Not an insulin user myself so will bump your post up for a reply.

CC
 
Hiya claire, I live of tiny snack sized portions and do my shots at the same time around them... This ensures I can never plummet too low n have a serious hypo. Also claire I used to be so ill with one virus and infection after another since changing my eating style [small tiny snacks ] and doing my shots around these I havent had a bug,infection,illness. So am getting something right and it does feel tons better to have some feeling of improvement compared to how I used to be. I always like your questions with being a new insulin starter they are helpful to me too. Anna.x :D
 
Hi Clare

Humulin M3 is an older insulin which contains insulin isophane human and insulin soluble human which are isophane is background insulin and souble is quick acting insulin to tackle food you've eaten...

This is the down side to the mixed insulins the lack of flexiblity to them, it because of the background insulin being a timed injection, (for any insulin regime) it deals with the glucoe being dribbled into the blood from the liver, which is pretty much the same pattern of ebbs and lows throughout the 24 hour period, moving the time of the background injection it faffs this bit up, which tends to knock out all the BG's..

Quick acting is tackles your food you've eaten, so inject quick without food, it swamps the body with too much insulin and you suffer a hypo (generally quite a nasty one doing this) So you meals times will be governed by the need of the background timed injection..

In gernal mixed insulin are only really suitable for the less active individual who daily routine is regimented into a set pattern.. So a lot of active people find it difficult and restricting due to it's lack of flexibility..

It's one thing if you are late once in a while within injection, as the impact will be short lived so the rare meal out isn't impossible, but do it too often then your BG's will end up all over the place..

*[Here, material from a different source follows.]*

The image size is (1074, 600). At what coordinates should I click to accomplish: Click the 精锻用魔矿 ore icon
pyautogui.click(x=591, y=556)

It might be an idea if you feel this is going to be too restrictive and infexible for your lifestyle, to ask your nurse to go onto the basal/bolous where you inject the background and quick acting separately, which combined with carb counting give a very much more flexible regime more suited to a active person..
 
I'm on novorapid and eat 3 meals a day, no snacks and eat when I want I don't have rigid set times I eat!
 
Thanks everyone :D
I think she put me on this to start as it's less injections than basal/bolus. I will see how i go and if i have problems or find it's not flexible enough, i'll ask if i can switch.